# Rotala wallichii: growth experiment



## Marcel G (May 29, 2012)

Rotala wallichii: growth experiment

Some hobbyists have no problem growing this plant while others can't grow it well no matter what they try to do.

There is an extensive journal describing the (so far) unsuccessful efforts of one such hobbyist - Pikez.
You can find it on BarrReport (http://www.barrreport.com/forum/barr-report/aquascaping/223782-going-dutch-with-aquasoil).

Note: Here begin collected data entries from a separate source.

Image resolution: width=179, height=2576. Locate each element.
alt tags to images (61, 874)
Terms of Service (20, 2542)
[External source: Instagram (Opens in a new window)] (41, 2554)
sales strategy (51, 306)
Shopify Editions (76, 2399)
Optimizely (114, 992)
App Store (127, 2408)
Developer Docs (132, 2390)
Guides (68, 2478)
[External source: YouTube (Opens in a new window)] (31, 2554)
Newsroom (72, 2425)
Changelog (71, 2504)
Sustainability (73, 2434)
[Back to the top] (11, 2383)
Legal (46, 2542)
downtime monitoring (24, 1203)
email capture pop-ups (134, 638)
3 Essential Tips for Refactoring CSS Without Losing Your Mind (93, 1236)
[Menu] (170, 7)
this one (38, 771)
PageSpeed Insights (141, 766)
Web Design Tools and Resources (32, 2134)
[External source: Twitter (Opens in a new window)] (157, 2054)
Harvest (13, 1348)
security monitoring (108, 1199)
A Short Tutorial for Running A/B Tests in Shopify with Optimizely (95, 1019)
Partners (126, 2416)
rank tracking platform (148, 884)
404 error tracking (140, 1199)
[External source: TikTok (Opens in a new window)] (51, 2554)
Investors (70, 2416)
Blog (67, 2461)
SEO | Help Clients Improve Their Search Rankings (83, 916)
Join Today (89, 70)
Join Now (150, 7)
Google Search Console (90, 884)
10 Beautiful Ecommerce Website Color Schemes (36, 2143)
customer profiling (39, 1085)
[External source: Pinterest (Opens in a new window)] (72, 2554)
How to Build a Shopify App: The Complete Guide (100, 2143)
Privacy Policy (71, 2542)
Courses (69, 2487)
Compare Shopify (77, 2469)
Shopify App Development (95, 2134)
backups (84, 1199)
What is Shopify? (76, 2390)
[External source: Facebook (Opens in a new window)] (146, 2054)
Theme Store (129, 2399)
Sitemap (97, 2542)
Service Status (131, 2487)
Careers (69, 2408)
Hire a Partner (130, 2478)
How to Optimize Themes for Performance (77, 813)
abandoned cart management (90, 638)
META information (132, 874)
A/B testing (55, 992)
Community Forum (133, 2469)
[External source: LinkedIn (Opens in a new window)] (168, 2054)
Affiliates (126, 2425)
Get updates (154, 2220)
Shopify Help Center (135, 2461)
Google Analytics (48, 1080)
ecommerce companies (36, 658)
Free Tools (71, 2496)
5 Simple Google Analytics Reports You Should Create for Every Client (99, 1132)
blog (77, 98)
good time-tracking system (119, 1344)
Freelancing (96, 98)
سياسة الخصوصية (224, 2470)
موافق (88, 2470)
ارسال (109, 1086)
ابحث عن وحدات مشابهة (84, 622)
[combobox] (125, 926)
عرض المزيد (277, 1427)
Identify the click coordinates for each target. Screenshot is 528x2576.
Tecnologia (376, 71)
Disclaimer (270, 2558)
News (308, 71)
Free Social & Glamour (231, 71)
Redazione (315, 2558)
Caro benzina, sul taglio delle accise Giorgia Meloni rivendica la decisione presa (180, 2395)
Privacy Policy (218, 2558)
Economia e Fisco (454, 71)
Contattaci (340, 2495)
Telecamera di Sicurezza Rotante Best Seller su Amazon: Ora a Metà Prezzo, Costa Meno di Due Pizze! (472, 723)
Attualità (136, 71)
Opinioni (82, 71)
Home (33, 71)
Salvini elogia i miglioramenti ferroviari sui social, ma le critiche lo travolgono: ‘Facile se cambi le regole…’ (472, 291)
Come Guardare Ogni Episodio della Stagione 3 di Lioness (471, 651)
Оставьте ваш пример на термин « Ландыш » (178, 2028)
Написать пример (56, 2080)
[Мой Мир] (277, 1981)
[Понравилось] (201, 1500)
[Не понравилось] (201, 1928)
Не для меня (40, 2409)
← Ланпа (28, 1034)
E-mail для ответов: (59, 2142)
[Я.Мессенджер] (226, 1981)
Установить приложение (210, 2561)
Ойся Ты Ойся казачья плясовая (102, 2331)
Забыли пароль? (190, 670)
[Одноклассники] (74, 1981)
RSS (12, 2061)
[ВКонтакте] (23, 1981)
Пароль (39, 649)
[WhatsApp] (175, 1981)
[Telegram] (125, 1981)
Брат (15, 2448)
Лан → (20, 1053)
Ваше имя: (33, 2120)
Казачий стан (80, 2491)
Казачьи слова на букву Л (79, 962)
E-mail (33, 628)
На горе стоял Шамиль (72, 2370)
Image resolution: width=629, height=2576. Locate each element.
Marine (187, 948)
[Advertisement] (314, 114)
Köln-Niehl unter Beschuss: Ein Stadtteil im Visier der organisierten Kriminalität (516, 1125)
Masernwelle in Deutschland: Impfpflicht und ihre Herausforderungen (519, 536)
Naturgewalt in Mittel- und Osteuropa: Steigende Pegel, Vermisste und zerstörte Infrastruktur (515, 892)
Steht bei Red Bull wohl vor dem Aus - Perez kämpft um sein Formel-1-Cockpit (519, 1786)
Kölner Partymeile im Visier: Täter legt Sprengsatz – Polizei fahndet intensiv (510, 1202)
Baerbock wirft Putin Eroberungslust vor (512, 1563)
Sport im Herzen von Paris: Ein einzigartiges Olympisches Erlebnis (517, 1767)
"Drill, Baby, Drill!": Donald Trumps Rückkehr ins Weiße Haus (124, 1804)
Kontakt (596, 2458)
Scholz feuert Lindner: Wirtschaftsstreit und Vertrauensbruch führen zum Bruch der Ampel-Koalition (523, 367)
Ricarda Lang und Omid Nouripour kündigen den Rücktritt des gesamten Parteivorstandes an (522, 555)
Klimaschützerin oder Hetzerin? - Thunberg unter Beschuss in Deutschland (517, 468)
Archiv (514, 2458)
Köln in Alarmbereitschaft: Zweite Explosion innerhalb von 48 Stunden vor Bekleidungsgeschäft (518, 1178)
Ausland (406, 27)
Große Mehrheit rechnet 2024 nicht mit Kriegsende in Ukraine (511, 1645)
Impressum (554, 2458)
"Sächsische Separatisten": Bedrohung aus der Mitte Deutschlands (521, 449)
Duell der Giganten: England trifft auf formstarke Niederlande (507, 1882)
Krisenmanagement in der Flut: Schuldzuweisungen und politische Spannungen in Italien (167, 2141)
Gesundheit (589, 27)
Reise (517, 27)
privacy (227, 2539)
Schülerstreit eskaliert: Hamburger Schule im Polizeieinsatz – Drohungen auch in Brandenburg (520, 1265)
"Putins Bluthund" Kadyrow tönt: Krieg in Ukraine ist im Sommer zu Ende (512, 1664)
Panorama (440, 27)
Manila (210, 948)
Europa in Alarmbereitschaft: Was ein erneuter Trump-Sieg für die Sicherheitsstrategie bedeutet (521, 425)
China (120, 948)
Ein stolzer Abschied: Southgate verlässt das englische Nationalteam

Some hobbyists think that growing aquarium plants is as simple as to provide a nutrient rich substrate, plenty of light, more ferts than one plant will ever need, and just enough CO2 as not to kill your fish. Change water on day 7, clean filter once a month and repeat.

Is this really as easy?
Does this apply to all plants?

*1) Let me acquaint you in brief with my growth experiment:*

*Test #1:*










Day #10:









Day #18:









Parameters:
- Substrate: plain sand
- Nutrients: 2, 4, 8, 16, 32 ppm NO3 in tank #1 to #5 (10x less PO4, 100x less Fe-DTPA + other essential nutrients)
- Light: 100 µmol PAR at substrate level, 200 µmol PAR at water surface
- Water: 3°dKH (61 ppm HCO3), 6°dGH (25 ppm Ca + 9 ppm Mg)
- CO2: 35-45 ppm (pH 6.35 to 6.45)
- Flow: moderate
- Water change: 100% each week (same with the following tests)
- Dosing frequency: right after the water change (i.e. once a week)

*Test #2:*










Parameters (exactly the same as in Test #1)
- Substrate: plain sand
- Nutrients: 2, 4, 8, 16, 32 ppm NO3 in tank #1 to #5 (10x less PO4, 100x less Fe-DTPA + other essential nutrients)
- Light: 100 µmol PAR at substrate level, 200 µmol PAR at water surface
- Water: 3°dKH (61 ppm HCO3), 6°dGH (25 ppm Ca + 9 ppm Mg)
- CO2: 35-45 ppm (pH 6.35 to 6.45)
- Flow: moderate

*Test #3:*










Parameters:
- Substrate: plain sand (except tank #2)
- Macro nutrients: 20 ppm NO3, 2 ppm PO4, 12.5 ppm K, 96 ppm SO4, 46 ppm Na in all tanks
- Micro nutrients: 0.5 ppm Fe-DTPA, 0.13 ppm Mn, 0.06 B in all tanks except tank #4
- Extra: soil substrate in tank #2, DOM in tank #3, low micro in tank #4 (0.02 ppm Fe-DTPA, 0.005 ppm Mn, 0.0025 ppm B + other essential nutrients)
- Light: 100 µmol PAR at substrate level, 200 µmol PAR at water surface
- Water: 3°dKH (61 ppm HCO3), 6°dGH (25 ppm Ca + 9 ppm Mg)
- CO2: 35-45 ppm (pH 6.35 to 6.45)
- Flow: moderate

*Test #4:*










Parameters:
- Substrate: plain sand (except tank #2)
- Macro nutrients: tank #1: 2 ppm NO3, 0.2 ppm PO4, 1.25 ppm K; tanks #2-5: 20 ppm NO3, 2 ppm PO4, 12.5 ppm K;
tanks #1-5: 288 ppm SO4, 139 ppm Na
- Micro nutrients: 0.5 ppm Fe-DTPA, 0.13 ppm Mn, 0.06 B (except tanks #1 and #4)
- Extra: soil substrate in tank #2, DOM in tank #3, low macro in tank #1, low micro in tank #1+4 (0.02 ppm Fe-DTPA, 0.005 ppm Mn, 0.0025 ppm B + other essential nutrients)
- Light: 100 µmol PAR at substrate level, 200 µmol PAR at water surface
- Water: 9°dKH (184 ppm HCO3), 11°dGH (75 ppm Ca + 27 ppm Mg)
- CO2: 35-45 ppm
- Flow: moderate

*Short experiment evaluation:*
From the above tests it seems that the Rotala wallichii grew best in the following conditions:


Soft water with low alkalinity and very low nutrient levels in water column (see tests #1+2: tank #1)
Soft water with low alkalinity, high levels of macro, but very low levels of micro in water column (see test #3: tank #4)
Hard water with high alkalinity with very low nutrient levels in water column (see test #4: tank #1)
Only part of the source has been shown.